More acts of grisly terrorism followed, but in fact the Portuguese had badly misjudged – not least because centuries of wishful thinking had encouraged Europeans to believe that India was packed with Christians whose rulers possessed legendary wealth and magical powers and would prove ready allies. Though the Portuguese empire quickly expanded to Malaysia and Indonesia and gained footholds in China and Japan, as an engine of Crusade it soon ran out of steam.

The papacy, though, had not forgotten the promises the Portuguese had made. By the mid-fifteenth century it pointedly reminded the Portuguese king that it had only given him authority over the lands he discovered on condition that he spread the faith; too much backsliding, it warned, and it would throw open Asia to all comers. The threat worked, after a fashion. The colonial government offered rice to poor Hindus and jobs to the higher castes if they submitted to baptism. Many did, carried on with life as normal, and found themselves hauled before the Inquisition. And though the Dutch and English, with their ruthless focus on profit, ousted the Portuguese from many of their bases in the next century, the dehumanizing attitude to Asians as infidels, derived from the conflict with Islam, survived the Protestant Reformation and a split Europe.

When al-Qaeda leader Ayman al-Zawahiri calls the fall of Islamic Iberia a “tragedy,” he is referring to the historical watershed that saw Iberia’s Christians pursue their former masters halfway around the globe – and usher in the age of Western global ascendancy. When Muslim preachers talk of Westerners as Crusaders, they are referring not just to the medieval pilgrim-knights who set out for Jerusalem by land, but to their successors who set out for Asia and beyond by sea. And when Islamists try to turn back the tide of the Arab Spring by denouncing globalization as a Western, Christian plot, they flourish the evidence of the first wave of globalization, led by the Portuguese.

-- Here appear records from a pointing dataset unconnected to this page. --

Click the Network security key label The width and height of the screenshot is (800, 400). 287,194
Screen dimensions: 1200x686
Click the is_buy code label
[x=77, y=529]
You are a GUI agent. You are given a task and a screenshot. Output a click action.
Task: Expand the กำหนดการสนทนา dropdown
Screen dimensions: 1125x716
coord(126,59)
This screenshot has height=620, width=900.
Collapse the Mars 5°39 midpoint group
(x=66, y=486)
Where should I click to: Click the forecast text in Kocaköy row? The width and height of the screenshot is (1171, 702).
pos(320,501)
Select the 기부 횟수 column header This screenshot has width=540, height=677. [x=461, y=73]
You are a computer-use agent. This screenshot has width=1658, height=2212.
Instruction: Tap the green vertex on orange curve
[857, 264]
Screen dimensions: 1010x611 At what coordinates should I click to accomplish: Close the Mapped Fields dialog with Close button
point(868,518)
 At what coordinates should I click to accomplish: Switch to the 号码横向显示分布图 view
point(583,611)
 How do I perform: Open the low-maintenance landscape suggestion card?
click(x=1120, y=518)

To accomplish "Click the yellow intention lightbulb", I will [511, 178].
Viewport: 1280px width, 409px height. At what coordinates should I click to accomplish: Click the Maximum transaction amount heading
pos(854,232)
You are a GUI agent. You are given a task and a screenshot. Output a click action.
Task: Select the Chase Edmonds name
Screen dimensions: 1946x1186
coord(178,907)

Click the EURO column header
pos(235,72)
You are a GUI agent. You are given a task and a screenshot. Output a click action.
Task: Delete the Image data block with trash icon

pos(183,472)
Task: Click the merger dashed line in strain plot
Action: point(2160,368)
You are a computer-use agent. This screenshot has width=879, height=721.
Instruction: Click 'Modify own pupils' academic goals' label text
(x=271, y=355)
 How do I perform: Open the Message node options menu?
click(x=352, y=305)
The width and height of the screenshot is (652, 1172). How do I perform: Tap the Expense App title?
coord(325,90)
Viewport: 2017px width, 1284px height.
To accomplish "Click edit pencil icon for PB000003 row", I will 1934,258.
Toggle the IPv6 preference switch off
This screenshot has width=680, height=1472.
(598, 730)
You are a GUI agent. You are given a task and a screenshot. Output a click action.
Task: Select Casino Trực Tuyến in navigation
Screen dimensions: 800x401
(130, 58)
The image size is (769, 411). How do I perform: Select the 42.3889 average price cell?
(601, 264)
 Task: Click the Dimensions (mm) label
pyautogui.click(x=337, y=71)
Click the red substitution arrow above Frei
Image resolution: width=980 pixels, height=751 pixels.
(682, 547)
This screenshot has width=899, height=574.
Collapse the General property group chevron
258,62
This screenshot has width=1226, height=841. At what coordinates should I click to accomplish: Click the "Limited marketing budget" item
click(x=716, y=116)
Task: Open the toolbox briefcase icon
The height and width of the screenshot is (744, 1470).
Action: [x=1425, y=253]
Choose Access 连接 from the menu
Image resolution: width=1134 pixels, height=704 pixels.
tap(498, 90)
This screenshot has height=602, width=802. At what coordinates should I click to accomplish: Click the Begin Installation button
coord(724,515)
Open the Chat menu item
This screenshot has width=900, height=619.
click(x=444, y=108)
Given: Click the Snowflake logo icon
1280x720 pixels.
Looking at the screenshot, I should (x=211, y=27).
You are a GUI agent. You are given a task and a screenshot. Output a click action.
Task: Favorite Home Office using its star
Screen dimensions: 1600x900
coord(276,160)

In 2010 al-Qaeda in Yemen spelt out its preferred method of hitting back at the West: to disrupt its commerce by blowing up planes and causing “a haemmorhage in the aviation industry, an industry that is so vital for trade and transportation between the U.S. and Europe.” Substitute ships for planes and the Indian Ocean for the Atlantic, and we are back five hundred years – exactly, of course, where the terrorists would like us to be. For in many ways, if not the exactly ways they expected, the Portuguese succeeded in their mission; though they were not often the ones to benefit, five centuries of Western global dominance flowed from the discoveries they launched.

No party in this long story has a monopoly on right; Islamic armies, of course, had waged war in the name of faith long before the explorers set sail. And the Western values we cherish today are very different from the beliefs we felt called to spread then. Yet the best way to make that case is to confront the difficult parts of our mutual history – parts, it often seems, that we would rather forget. Not long ago the Portuguese invited India to join them in celebrating the quincentenary of Vasco da Gama’s arrival on its shores; the response – somewhere between incredulity and outrage – was a reminder that others have longer memories.

Comments 1

  1. Don Allen

    Nigel,

    The fact that Portugal invited India to join them in celebrating the quincentenary of Da Gama’s arrival and in your words India responded with “incredulity and outrage” is more a manifestation, I believe, of a different memory of the event, than a longer one.